Горькое слово победа
Деревушка Звонари раскинулась по косогору вдоль ручья. Починок невелик – семь домов. Кругом на десятки километром хвойные леса, со сколками осинника и березняка, да прогалинами гарей. Первым на косогоре поселился Иван Пестерев. (Фамилия его пошла от занятия предками прибыльным промыслом – плетением пестерей из лыка. Пестерь за спиной удобен и легок. Хлеб в нем не мнется и не крошится, и продукты хранятся долго.) На новое место Иван подался, уйдя из Строгановских солеварен. От едучей соли которых ноги опухли, подошвы полопались, уши обвисли, дыхание стало барахлить, нос не дышал. Забрал с собой молодую жену, голубоглазую, краснощекую, поджарую Марфу да двух малых сыновей. На ярмарке купил лошадь с телегой, молодую корову, плуг, прочее необходимое для ведения хозяйства и подался в лесные дебри.

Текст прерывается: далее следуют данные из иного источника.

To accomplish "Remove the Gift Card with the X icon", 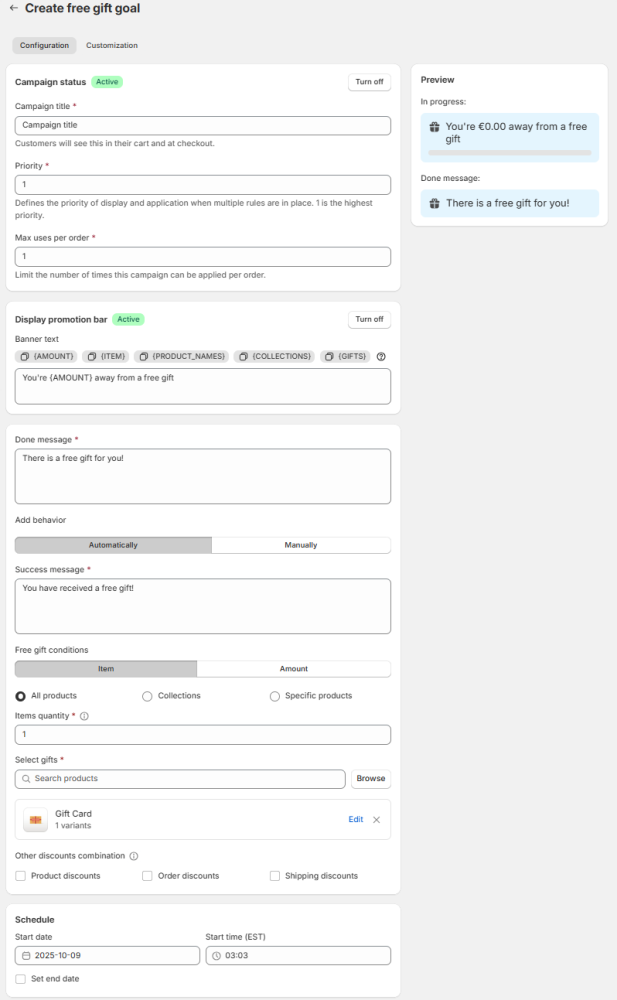I will [x=377, y=820].
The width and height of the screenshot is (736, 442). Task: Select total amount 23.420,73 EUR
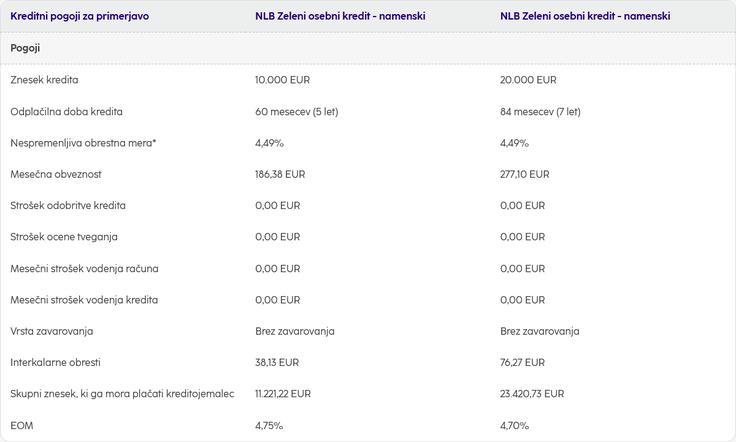(x=532, y=394)
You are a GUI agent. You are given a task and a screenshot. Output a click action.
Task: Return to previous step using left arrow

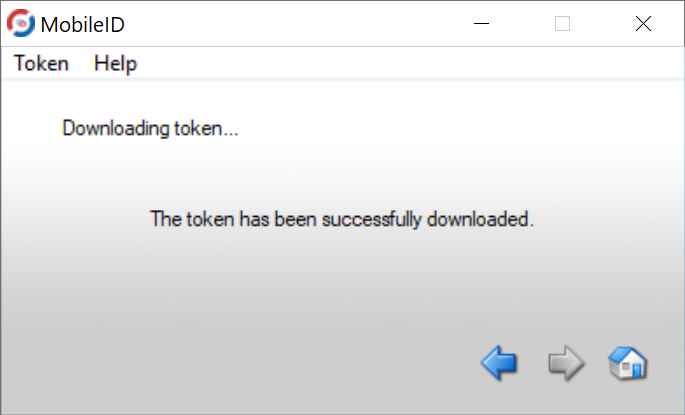tap(499, 363)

Ехал вперед, пока не набрел на этот веселый косогор, заросший черемухой и липняком. С восточной стороны холма из-под старой липы пробивался родничок. Струя била вверх на аршин и неслась вниз по каменистому руслу, образуя через каждые две-три сажени водопады.
Зимой сруб заметало снегом до верха, но подход к источнику был свободен. Ручей был до того боек, что в тридцатиградусный мороз не замерзал. Чтобы освоить землю под пашню, Иван не стал пускать пал, пожалел лес. Он очистил склон от черемушника, где суглинок был перемешан с лиственным перегноем. Посеял рожь, она выросла плотной, колосок к колоску. Наверху косогора, на вырубках лиственницы, которая пошла на стройку, первые два года сеял репу. В хозяйстве основали все свое: и кузницу, и мельницу на ручье. Марфа на ткацком станке ткала пестрядь, вышивала узоры. Рождались дети. Кругом глухомань на десятки километров.